A word-for-word restatement of all the records is the required answer.
[Material for the task]
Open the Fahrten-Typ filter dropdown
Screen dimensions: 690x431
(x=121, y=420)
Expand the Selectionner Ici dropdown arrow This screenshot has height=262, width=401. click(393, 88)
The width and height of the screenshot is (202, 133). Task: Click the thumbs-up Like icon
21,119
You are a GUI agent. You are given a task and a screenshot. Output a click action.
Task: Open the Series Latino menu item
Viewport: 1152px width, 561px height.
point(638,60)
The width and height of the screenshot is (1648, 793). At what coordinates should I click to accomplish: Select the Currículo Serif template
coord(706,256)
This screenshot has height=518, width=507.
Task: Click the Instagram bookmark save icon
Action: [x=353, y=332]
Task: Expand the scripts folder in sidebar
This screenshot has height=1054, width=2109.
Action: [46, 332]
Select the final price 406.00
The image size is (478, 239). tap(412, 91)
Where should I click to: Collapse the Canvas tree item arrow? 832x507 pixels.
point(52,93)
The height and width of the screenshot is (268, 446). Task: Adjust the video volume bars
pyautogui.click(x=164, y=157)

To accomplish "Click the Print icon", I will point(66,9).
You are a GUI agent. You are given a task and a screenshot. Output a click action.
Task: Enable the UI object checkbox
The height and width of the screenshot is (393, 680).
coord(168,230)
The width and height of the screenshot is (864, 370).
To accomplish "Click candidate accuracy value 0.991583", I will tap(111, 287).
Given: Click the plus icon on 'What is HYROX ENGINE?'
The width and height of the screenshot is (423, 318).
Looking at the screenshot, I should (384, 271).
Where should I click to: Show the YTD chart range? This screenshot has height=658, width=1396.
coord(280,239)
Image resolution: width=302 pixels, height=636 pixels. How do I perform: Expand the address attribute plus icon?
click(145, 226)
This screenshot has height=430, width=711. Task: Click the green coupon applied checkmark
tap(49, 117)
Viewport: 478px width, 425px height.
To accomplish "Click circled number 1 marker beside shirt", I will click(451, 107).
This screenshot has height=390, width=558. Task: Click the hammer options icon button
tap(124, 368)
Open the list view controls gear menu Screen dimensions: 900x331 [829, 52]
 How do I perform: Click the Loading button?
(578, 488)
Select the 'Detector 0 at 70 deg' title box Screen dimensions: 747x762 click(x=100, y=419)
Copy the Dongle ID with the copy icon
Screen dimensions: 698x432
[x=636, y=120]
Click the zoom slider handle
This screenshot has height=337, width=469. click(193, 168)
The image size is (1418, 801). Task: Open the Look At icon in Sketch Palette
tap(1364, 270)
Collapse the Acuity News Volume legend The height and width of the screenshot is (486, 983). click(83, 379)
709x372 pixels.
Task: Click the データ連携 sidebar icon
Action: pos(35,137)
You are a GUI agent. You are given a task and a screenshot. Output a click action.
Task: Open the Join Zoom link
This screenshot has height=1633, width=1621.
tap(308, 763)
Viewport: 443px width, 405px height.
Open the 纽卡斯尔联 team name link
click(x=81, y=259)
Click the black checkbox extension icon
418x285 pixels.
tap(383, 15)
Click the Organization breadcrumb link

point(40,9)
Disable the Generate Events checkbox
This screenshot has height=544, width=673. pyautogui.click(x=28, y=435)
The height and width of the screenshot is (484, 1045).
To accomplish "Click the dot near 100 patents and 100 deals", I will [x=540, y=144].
[/Material for the task]
| Finished exercise |
Open the Fahrten-Typ filter dropdown
Screen dimensions: 690x431
(x=121, y=420)
Expand the Selectionner Ici dropdown arrow This screenshot has height=262, width=401. click(393, 88)
The width and height of the screenshot is (202, 133). Task: Click the thumbs-up Like icon
21,119
You are a GUI agent. You are given a task and a screenshot. Output a click action.
Task: Open the Series Latino menu item
Viewport: 1152px width, 561px height.
point(638,60)
The width and height of the screenshot is (1648, 793). At what coordinates should I click to accomplish: Select the Currículo Serif template
coord(706,256)
This screenshot has height=518, width=507.
Task: Click the Instagram bookmark save icon
Action: [x=353, y=332]
Task: Expand the scripts folder in sidebar
This screenshot has height=1054, width=2109.
Action: [46, 332]
Select the final price 406.00
The image size is (478, 239). tap(412, 91)
Where should I click to: Collapse the Canvas tree item arrow? 832x507 pixels.
point(52,93)
The height and width of the screenshot is (268, 446). Task: Adjust the video volume bars
pyautogui.click(x=164, y=157)

To accomplish "Click the Print icon", I will point(66,9).
You are a GUI agent. You are given a task and a screenshot. Output a click action.
Task: Enable the UI object checkbox
The height and width of the screenshot is (393, 680).
coord(168,230)
The width and height of the screenshot is (864, 370).
To accomplish "Click candidate accuracy value 0.991583", I will tap(111, 287).
Given: Click the plus icon on 'What is HYROX ENGINE?'
The width and height of the screenshot is (423, 318).
Looking at the screenshot, I should (384, 271).
Where should I click to: Show the YTD chart range? This screenshot has height=658, width=1396.
coord(280,239)
Image resolution: width=302 pixels, height=636 pixels. How do I perform: Expand the address attribute plus icon?
click(145, 226)
This screenshot has height=430, width=711. Task: Click the green coupon applied checkmark
tap(49, 117)
Viewport: 478px width, 425px height.
To accomplish "Click circled number 1 marker beside shirt", I will click(451, 107).
This screenshot has height=390, width=558. Task: Click the hammer options icon button
tap(124, 368)
Open the list view controls gear menu Screen dimensions: 900x331 [829, 52]
 How do I perform: Click the Loading button?
(578, 488)
Select the 'Detector 0 at 70 deg' title box Screen dimensions: 747x762 click(x=100, y=419)
Copy the Dongle ID with the copy icon
Screen dimensions: 698x432
[x=636, y=120]
Click the zoom slider handle
This screenshot has height=337, width=469. click(193, 168)
The image size is (1418, 801). Task: Open the Look At icon in Sketch Palette
tap(1364, 270)
Collapse the Acuity News Volume legend The height and width of the screenshot is (486, 983). click(83, 379)
709x372 pixels.
Task: Click the データ連携 sidebar icon
Action: pos(35,137)
You are a GUI agent. You are given a task and a screenshot. Output a click action.
Task: Open the Join Zoom link
This screenshot has height=1633, width=1621.
tap(308, 763)
Viewport: 443px width, 405px height.
Open the 纽卡斯尔联 team name link
click(x=81, y=259)
Click the black checkbox extension icon
418x285 pixels.
tap(383, 15)
Click the Organization breadcrumb link

point(40,9)
Disable the Generate Events checkbox
This screenshot has height=544, width=673. pyautogui.click(x=28, y=435)
The height and width of the screenshot is (484, 1045).
To accomplish "Click the dot near 100 patents and 100 deals", I will [x=540, y=144].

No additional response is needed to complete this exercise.